Chapel Hill, N.C. — Il Palio's Chef Teddy Diggs is teaming up with renowned author and journalist Katie Parla for a dinner that promises to take guests on a culinary tour of the side street kitchens and hidden hearths of Rome.
The Tasting Rome Feast, planned Nov. 15 at the Chapel Hill restaurant, will include a cocktail reception and classic dishes from Parla's new cookbook.
The focus on Italian cuisine is fitting, since the two first met in Rome for pasta at the acclaimed restaurant Flavio. That meal is the inspiration for next month's dinner.
The two actually have a shared love for cacio e pepe, a quintessential Roman dish that is basically a stripped-down mac and cheese. Cacio is Roman shorthand for Pecorino Romano, and pepe is, unsurprisingly, Italian for "pepper," Parla says.
"What I love about this pasta is that, above all, it’s simple yet challenged. Cacio e pepe is comprised of only four components: pasta water, pasta, Pecorino Romano and black pepper. Despite the simplicity of ingredients, the dish requires skill, technique and attention to detail. Once mastered, however, the process is deeply rewarding, yielding a delicious pasta that smacks of black pepper and creamy Pecorino Romano cheese in the mouth," Diggs said.
The dish has been a staple in Rome for quite awhile. Although the practice is not as common now, it was often served at various stages during a meal, and even at the end, according to chef Claudio Gargioli of Armando al Pantheon.

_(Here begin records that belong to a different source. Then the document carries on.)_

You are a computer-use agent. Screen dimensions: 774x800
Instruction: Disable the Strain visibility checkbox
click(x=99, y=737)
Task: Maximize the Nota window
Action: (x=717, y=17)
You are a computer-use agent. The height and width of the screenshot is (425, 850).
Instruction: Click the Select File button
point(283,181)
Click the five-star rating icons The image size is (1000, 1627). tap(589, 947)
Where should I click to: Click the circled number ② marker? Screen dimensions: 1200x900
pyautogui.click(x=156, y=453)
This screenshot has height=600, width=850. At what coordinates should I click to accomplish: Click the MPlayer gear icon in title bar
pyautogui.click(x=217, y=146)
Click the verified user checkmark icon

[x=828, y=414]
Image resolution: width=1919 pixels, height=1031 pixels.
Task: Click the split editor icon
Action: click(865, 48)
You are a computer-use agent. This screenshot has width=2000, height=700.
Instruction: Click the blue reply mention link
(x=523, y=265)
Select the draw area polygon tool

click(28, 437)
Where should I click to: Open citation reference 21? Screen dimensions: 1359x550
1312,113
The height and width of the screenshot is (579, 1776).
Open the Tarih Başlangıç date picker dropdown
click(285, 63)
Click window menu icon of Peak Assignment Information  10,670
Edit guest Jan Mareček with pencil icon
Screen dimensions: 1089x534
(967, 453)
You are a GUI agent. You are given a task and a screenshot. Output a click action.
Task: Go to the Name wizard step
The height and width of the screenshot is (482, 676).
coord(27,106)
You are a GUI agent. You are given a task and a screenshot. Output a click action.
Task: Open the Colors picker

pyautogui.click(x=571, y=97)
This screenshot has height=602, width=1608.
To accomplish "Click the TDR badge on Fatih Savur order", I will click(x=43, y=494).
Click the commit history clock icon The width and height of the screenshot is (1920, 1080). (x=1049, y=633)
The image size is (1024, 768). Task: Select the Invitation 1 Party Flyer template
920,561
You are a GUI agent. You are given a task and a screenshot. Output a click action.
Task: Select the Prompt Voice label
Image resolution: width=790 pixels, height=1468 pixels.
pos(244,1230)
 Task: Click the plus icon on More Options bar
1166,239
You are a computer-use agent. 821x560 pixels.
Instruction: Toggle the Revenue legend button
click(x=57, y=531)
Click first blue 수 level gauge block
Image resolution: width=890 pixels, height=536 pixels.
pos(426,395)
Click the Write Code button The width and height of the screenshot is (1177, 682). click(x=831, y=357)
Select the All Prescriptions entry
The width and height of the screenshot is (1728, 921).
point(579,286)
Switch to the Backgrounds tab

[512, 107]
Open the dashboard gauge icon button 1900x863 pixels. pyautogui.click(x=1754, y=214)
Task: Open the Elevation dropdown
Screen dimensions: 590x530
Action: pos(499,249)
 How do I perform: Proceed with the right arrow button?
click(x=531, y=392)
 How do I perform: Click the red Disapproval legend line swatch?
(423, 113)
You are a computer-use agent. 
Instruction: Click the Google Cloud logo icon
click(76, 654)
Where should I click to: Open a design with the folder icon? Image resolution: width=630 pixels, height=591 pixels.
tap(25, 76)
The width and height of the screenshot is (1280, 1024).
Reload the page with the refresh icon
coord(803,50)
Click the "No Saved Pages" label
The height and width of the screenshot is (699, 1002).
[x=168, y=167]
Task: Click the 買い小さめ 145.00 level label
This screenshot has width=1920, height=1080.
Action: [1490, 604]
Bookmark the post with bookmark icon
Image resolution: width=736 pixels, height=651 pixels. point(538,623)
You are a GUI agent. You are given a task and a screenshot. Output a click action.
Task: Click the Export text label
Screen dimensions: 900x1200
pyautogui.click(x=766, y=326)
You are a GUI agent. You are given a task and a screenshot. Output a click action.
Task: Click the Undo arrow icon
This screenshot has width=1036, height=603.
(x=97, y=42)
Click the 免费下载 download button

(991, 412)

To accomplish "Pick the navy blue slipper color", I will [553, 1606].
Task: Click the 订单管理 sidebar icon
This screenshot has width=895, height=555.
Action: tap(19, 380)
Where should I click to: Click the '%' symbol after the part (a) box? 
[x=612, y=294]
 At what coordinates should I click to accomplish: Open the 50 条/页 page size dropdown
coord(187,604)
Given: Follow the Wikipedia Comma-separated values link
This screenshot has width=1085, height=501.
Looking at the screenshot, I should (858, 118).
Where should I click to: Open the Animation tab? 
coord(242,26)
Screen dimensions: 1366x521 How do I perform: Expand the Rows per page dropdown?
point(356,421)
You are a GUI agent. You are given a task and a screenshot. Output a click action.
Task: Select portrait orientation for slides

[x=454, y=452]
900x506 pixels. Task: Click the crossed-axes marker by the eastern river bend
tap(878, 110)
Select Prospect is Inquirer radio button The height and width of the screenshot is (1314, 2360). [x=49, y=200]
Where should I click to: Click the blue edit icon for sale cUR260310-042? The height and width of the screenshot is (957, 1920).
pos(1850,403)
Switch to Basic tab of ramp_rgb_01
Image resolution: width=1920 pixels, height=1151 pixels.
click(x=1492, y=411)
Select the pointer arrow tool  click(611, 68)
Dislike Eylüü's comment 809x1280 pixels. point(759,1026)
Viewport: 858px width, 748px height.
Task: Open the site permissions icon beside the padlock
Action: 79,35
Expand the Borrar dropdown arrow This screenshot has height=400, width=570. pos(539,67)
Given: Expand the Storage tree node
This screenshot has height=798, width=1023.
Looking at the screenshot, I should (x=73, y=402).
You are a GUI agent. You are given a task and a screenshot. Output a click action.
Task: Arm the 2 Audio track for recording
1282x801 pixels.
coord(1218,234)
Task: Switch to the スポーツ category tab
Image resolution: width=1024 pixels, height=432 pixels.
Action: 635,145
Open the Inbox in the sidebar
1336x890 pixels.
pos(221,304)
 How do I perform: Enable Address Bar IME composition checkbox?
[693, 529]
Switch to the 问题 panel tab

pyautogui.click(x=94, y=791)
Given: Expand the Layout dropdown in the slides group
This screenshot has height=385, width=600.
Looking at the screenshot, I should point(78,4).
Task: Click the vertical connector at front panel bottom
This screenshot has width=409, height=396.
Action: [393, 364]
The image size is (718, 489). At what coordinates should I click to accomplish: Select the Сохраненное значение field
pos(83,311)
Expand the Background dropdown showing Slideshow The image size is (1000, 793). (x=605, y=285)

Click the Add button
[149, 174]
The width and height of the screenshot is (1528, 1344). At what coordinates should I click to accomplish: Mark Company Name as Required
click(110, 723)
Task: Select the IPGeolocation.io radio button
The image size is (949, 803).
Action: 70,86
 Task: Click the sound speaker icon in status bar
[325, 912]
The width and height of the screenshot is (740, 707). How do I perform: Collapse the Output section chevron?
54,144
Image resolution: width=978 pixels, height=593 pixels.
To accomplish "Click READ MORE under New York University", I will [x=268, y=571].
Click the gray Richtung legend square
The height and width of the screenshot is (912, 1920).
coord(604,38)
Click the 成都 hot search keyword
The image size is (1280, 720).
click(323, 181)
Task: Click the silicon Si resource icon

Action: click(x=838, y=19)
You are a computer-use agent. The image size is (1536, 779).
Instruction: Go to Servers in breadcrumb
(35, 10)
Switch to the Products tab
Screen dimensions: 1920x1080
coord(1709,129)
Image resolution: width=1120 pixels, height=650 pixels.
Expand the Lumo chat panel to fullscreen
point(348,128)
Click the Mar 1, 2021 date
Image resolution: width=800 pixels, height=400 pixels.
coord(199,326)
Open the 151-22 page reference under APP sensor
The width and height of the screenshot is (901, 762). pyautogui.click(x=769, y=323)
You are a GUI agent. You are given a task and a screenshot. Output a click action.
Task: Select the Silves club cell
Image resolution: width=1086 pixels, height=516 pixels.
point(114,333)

"Downing a plate of cheese and pepper-covered pasta after il dolce might seem strange to Romans today - thanks to the city's current food surplus and increasingly moderate drinking habits, these hunger-based, alcohol-fed traditions of the past have become a foreign concept," Parla said. "But this retired custom is a reminder that the way we eat in the Italian capital changes to adapt to new circumstances. As the slow evolution of local cuisine continues, gricia, amatriciana, carbonara and cacio e pepe embody the pasta-laden, Pecorino Romano-laced, undeniably savory spirit of Roman cooking."
Tickets for the Taste of Rome dinner are $125 per person and can be purchased by calling 919-918-2545.